The 36th Toronto festival is putting music on a pedestal, as well, with documentaries about Paul McCartney, Neil Young, Pearl Jam and U2, the Irish rockers who are the subject of Thursday's opening-night gala.
In "From the Sky Down," director Davis Guggenheim (the Oscar-winning Al Gore documentary "An Inconvenient Truth") traces the genesis of U2's 1991 album "Achtung Baby" and follows singer Bono and his band mates today as they prepare for a live performance of those songs.
The festival typically starts with a Canadian film, but "we were looking at a number of ideas of just opening up what's possible in terms of opening night," said Cameron Bailey, co-director of the Toronto fest, which also premiered Guggenheim's 2008 film "It Might Get Loud," featuring U2 guitarist The Edge, Jimmy Page and Jack White.
"The fact that it's Davis Guggenheim is as important as the fact that it's U2. Our audiences like his films and like his filmmaking. I like how he's able to get under the skin of these very prominent figures, whether it's the guitarists in 'It Might Get Loud' or Al Gore or with this one on U2."
Also on a musical note: Jonathan Demme directs "Neil Young Journeys," his third concert film featuring the rocker, this time in a solo show at Toronto's Massey Hall at the end of his tour to promote the album "Le Noise."

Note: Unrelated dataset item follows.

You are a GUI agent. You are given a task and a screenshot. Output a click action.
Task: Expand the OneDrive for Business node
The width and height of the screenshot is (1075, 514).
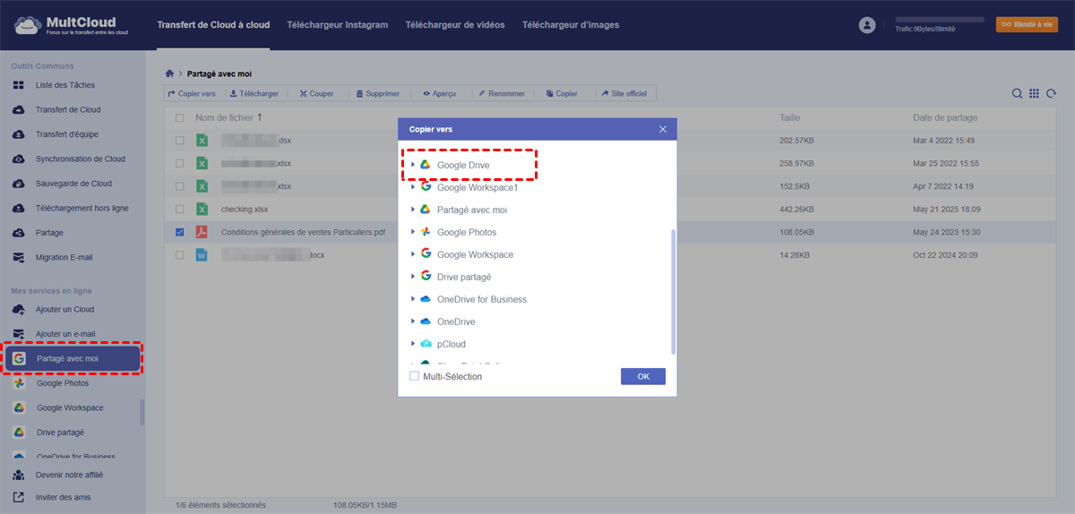(413, 299)
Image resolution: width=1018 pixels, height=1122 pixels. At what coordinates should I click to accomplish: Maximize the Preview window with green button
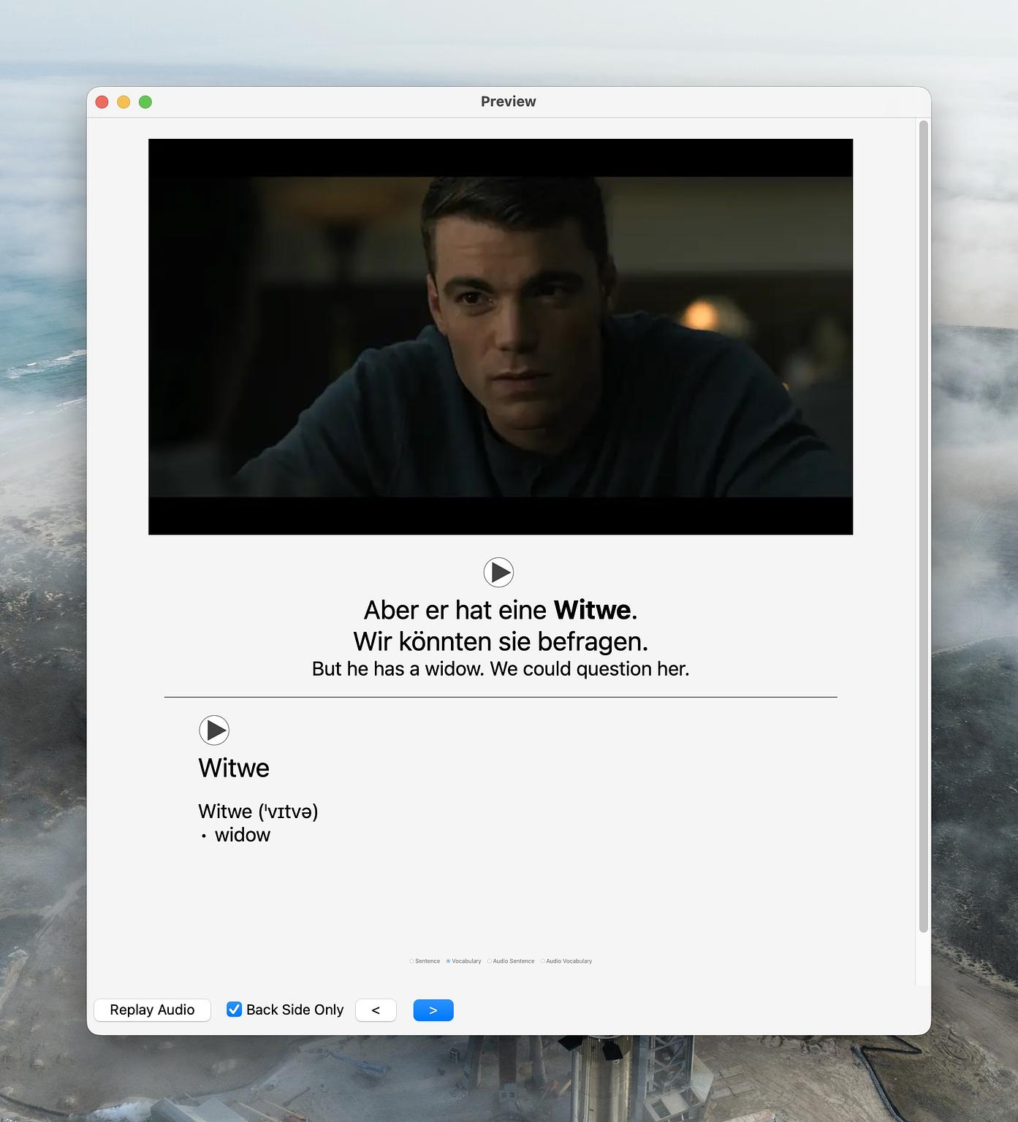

Cameron Crowe combines his two occupations, filmmaker and rock journalist, to direct "Pearl Jam Twenty," a portrait of the Seattle-area music stars built on rare archival material and candid new interviews with Eddie Vedder and his band mates.
McCartney is at the heart of "The Love We Make," Albert Maysles' chronicle of the former Beatle's preparations for a memorial concert after the Sept. 11 attacks. The film screens at Toronto on Friday, the night before its TV premiere on Showtime and two days before the 10th anniversary of Sept. 11.
The attacks left stars, filmmakers, studio executives and fans stranded in Toronto 10 years ago. The festival briefly shut down before resuming with a subdued air.
To mark the 10-year anniversary, all festival screenings on Sept. 11 will be preceded by a four-minute film featuring directors and other industry professionals looking back on that day and its aftermath.
"From the Sky Down" marks the first time the festival has opened with a documentary, and the nonfiction department also offers one of the festival's most potentially divisive films with "Sarah Palin — You Betcha!"
Director Nick Broomfield ("Biggie and Tupac," ''Kurt and Courtney") spent 10 weeks during winter in Palin's hometown of Wasilla, Alaska, where he interviewed her parents, friends, church members and others who have known the former governor and Republican vice presidential candidate.
"The idea was to go with a pretty open mind, not with a lot of preconceptions," Broomfield said. "It's almost like we made a diary of what we found rather than going out to nail her."

Michelle Williams and Luke Kirby in a scene from Sarah Polley's “Take This Waltz.”